**SOURCE PASSAGE**:
----------------------------------------
MR. HOLLINGSWORTH: You have a copy, again, and you have got my email address. If you see some numbers in there that you think we need to work on, I have made adjustments to this thing probably monthly since I first printed it a year ago, as the markets change, and as we find out, as we learn more about what the markets will bear.

COMMISSIONER BIVINS: Great. Any other comments?

(No response.)

COMMISSIONER BIVINS: Thank you, gentlemen. We appreciate it. Committee Item Number 4, Excavation of Archaeological Site at Seminole Canyon State Park Historic Site. Mr. Tim Roberts.

MR. STRUTT: Good morning ladies and gentlemen of the Commission. My name is Michael Strutt. I am the Director of Cultural Resources for Parks and Wildlife. Although my program is lodged in State Parks, we support the rest of the agency, all of the other divisions, including Wildlife, even though Wildlife has a cultural resource coordinator. Dr. Lentz is a one-man shop over there. We have in the Cultural Resource Program a number of folks. There is an archaeology lab with a survey team. I have one historic preservation specialist who takes care of historic buildings across the system. And I have eight regional archaeologists. And with me today is Mr. Tim Roberts from far West Texas. He is officed in Davis Mountain State Park. And he is here to talk to you today about something that for us was pretty exciting, a very interesting project, and a little bit different than our normal day-to-day activities. Tim.

MR. ROBERTS: Good morning. As Mr. Strutt mentioned, I am Tim Roberts. I am the Cultural Resources Coordinator out in far West Texas, officed out of Davis State Park. And I just want to provide a brief report on a recent archaeological excavation that we were able to complete out at Seminole Canyon State Park and Historic Site. This site, known by the archaeological site number 41-VB-1991, also known as Lost Midden Site, was first identified in September of 2007. This site was eventually discovered to consist of three different features, sculptural features and related artifacts. These features were related to the cooking of plant materials out on the site, probably by inhabitants of a couple of nearby rock shelters. And I don't know if I have the ability to point using this, but the rock shelters ‑‑ I guess it doesn't show up on the screen.

Anyway, the rock shelters are down below in Seminole Canyon. You can see in the background photograph. The visitor center and associated parking is up towards the upper right hand corner of that photograph. And the yellow arrow marks the location of this site that we recently excavated. Down in the lower photograph, you get a nice profile of the burned rock associated with one of these cooking features.
----------------------------------------
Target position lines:

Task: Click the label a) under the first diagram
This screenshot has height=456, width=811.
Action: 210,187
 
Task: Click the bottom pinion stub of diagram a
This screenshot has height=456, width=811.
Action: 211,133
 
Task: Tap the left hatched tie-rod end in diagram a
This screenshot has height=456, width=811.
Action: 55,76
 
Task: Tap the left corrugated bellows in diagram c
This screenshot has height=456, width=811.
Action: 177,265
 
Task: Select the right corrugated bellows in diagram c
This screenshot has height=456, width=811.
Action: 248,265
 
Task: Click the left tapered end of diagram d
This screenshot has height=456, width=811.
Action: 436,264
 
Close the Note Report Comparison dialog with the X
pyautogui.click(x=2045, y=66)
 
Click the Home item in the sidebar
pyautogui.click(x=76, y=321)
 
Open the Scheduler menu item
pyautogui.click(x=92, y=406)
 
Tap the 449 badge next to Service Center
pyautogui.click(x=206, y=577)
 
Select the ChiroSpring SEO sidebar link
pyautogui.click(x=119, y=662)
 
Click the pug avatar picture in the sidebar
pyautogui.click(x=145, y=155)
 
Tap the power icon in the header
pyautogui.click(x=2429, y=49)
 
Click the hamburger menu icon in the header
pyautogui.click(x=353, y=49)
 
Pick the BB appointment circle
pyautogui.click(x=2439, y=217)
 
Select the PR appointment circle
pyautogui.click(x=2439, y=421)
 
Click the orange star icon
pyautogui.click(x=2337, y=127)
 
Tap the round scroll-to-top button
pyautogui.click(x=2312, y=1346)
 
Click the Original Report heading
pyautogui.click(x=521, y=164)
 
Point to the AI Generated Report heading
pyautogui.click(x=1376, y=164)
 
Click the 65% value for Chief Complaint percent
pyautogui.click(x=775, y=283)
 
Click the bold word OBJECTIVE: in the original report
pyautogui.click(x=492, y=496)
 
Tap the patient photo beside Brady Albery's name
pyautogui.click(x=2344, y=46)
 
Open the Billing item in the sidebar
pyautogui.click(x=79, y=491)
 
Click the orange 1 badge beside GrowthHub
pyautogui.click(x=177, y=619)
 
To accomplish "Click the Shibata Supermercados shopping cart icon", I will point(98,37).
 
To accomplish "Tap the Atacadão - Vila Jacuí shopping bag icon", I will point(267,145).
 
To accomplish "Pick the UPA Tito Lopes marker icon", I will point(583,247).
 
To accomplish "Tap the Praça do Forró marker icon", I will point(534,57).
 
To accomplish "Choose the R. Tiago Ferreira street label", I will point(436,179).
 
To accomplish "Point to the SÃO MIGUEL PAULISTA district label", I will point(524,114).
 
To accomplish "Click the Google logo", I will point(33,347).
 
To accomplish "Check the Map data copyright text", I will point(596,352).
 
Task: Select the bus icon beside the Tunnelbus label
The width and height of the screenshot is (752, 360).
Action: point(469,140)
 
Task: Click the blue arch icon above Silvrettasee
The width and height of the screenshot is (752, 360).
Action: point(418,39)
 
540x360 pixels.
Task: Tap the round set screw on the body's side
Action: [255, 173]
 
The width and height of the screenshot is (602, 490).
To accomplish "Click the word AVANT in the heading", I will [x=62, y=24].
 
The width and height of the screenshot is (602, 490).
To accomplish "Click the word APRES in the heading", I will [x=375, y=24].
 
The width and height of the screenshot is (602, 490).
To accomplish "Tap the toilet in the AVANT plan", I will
----------------------------------------
**WORK INSTRUCTIONS**:
1. In the meeting transcript, rewrite the passage from "MR. HOLLINGSWORTH: You" to "markets will bear.", swapping "monthly" for "weekly".
2. According to the meeting transcript, when was the Lost Midden Site first identified?
Work only from the meeting transcript.

**RESPONSES TO THE EXERCISE**:
1.
MR. HOLLINGSWORTH: You have a copy, again, and you have got my email address. If you see some numbers in there that you think we need to work on, I have made adjustments to this thing probably weekly since I first printed it a year ago, as the markets change, and as we find out, as we learn more about what the markets will bear.

2. September of 2007.